Instant gratification – we all indulge in it in one way or another. There is every sort of label for it in this non-linguistic society. (Proper sentence structure, grammar and punctuation ain’t where it’s at, if ya know what I mean!)
Anyway, instant gratification falls under such logos and categories as “materialistic,” “charge now – can’t pay later,” Get & Go, remote controls, drive-up windows, Jiffy Lube, room service, instant pudding, passing gas (oops!), Internet Explorer, “Press START,” “heat ‘n serve,” and on and on, off and off.
Speaking of self-indulgence, a three-letter word comes to mind, one that describes something people have been delighting in down through all time. It is an activity we all have craved, ravenously sought, savored, over-indulged in, and drooled for. Survival itself relies on this practice. It’s one of life’s greatest pleasures. Of course, we all love to dig in with wild abandon. Who doesn’t love to eat?! Gottcha!
I’ve discovered that you don’t necessarily have to enjoy what you have to eat. When we age everything begins to taste like last week’s supermarket special.
Back in the fifties it was a less technical world, when instant gratification was more like Mama’s Sunday dinner, the first snowfall of the season, and helping an elderly neighbor with the yard work without pay. Come to think of it, gratification wasn’t usually instantaneous back then. It was so slow- paced that to see somebody running down the street prompted one to follow to find out where the fire was. It was “take a tater and wait!” and biscuits from scratch, not the “from the freezer to the oven” kind.

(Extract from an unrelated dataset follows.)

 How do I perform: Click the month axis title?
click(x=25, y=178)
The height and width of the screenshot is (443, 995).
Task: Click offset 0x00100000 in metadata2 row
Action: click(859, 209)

Midwestern society today is far removed from memories of the fifties. I shudder to think of the perils our parents put us kids in, sending us out into the big, bad world without bicycle helmets and knee pads, with no disinfectant hand wipes, no means of contact with the safe haven of home (translation – no cell phones), and wearing mismatched socks and Label-X clothes to school!
Remembering when I was a kid is a stretch of the imagination. I wonder how we lived through it! Seatbelts were for bonking a defenseless little brother on the noggin. The smell of the dentist’s office was enough to drain all the blood from a kid’s face, its noisy, grinding drill the most dreaded contraption in town. “Open wide now!” induced plenty of hollering! That snowy, 18” RCA television left a lot to be desired. Those frizzy home perms caused their share of tears.

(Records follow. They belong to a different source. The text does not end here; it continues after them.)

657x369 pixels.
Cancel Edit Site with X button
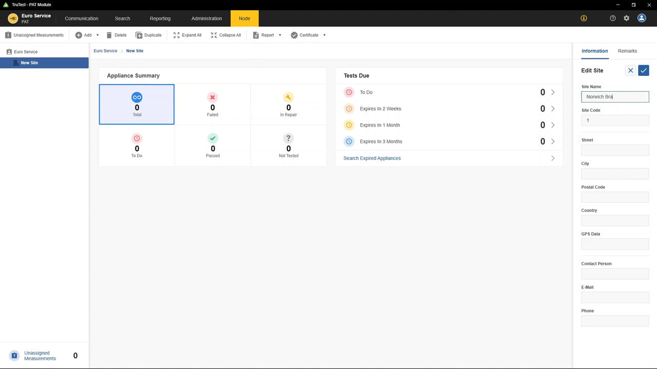click(630, 71)
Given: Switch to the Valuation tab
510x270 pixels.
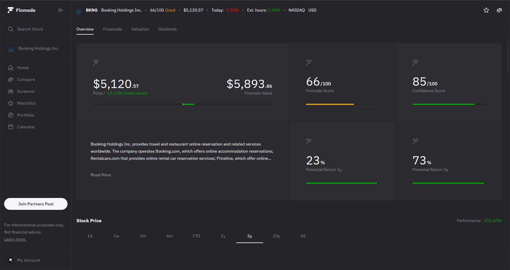Looking at the screenshot, I should pos(140,29).
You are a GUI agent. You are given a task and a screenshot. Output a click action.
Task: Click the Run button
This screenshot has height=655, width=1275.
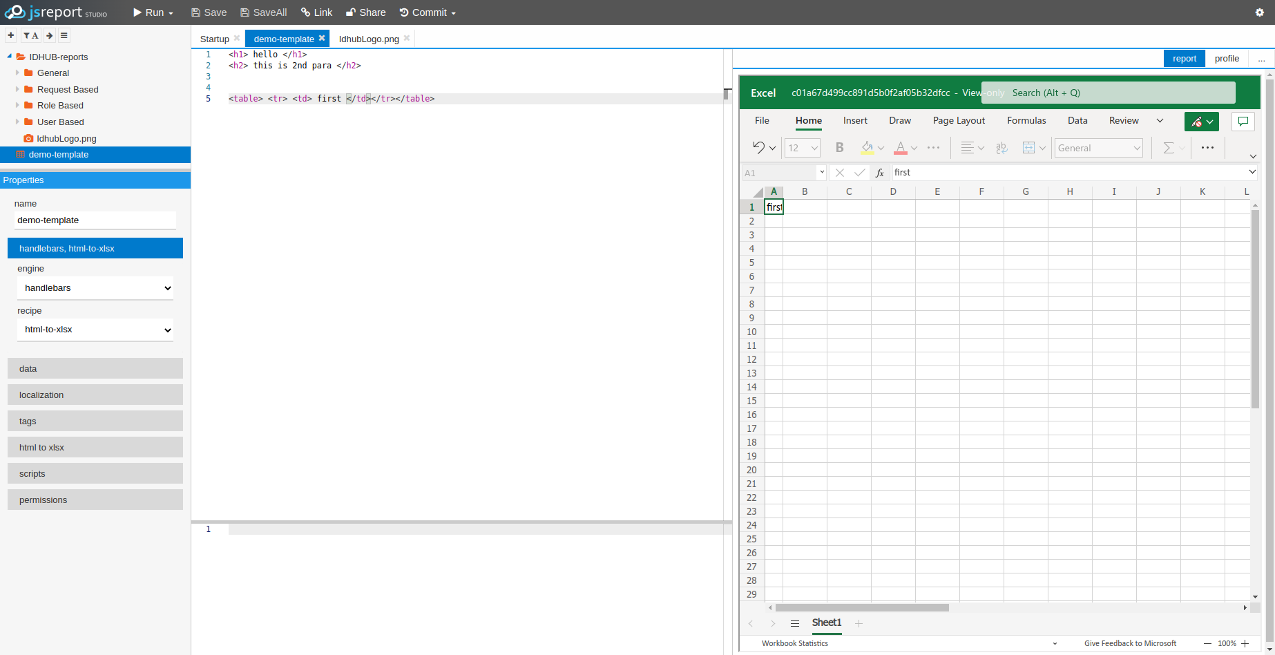[153, 12]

Life back then wasn’t all bad. In fact, it was a secure and pleasantly livable time. It was predictable and stable. The whole community conformed to a moralistic standard of living and a respectable manner of conducting themselves.
Things aren’t all sunshine and roses today. Heck, in this era television is three-fourth commercials and one-fourth “nothing on.” Kids aren’t taught to be responsible; in many cases they are expected to be that way right from the womb. Young people often follow adult practices by lying to cover up their wrong- doings. There’s no shame in spending beyond one’s means. It’s the guileful way society operates in the new millennium.

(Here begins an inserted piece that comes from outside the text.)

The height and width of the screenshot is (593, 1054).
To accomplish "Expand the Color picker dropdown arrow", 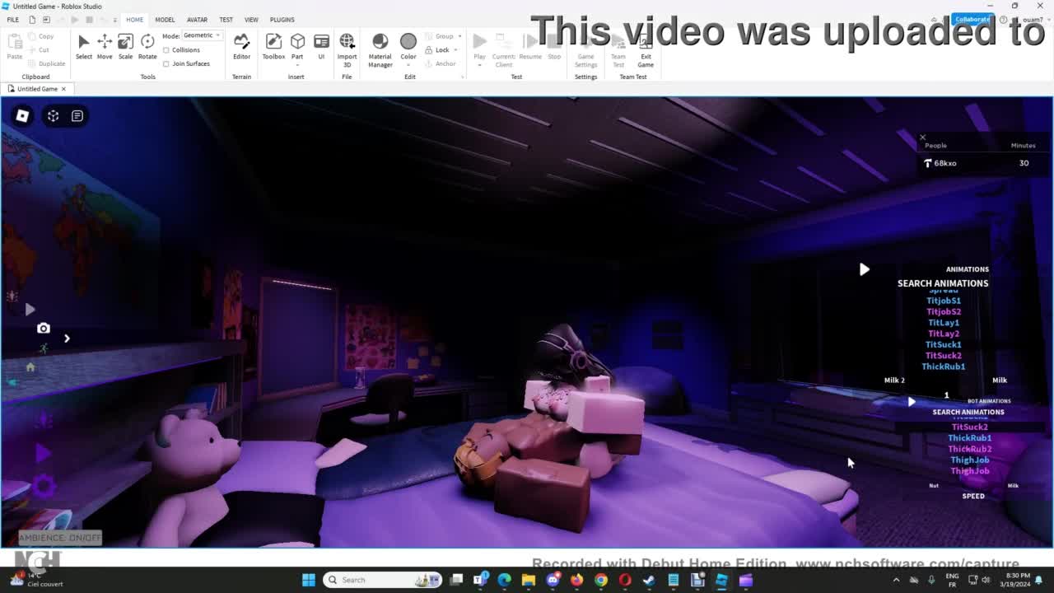I will 408,65.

One wonders, what does the younger generation do with their spare time, and no chores, since button-pushing households are so efficiently managed? How many moms and super dads greet children as they get home from school? Doing dishes by hand was no big deal! In fact, the teasing and bantering between us sisters and Mom as we did dishes every evening was a highlight of the day.
Parents go to great lengths and expense to protect their families, often while overlooking the most vital and impacting precautions of all…their precious time and attention.
Excuse me for a moment – my microwave popcorn is popped, the oven timer is set for supper, Martha Stewart’s TV show is about to begin, and I’m so ready to ease into my massage chair. Good day.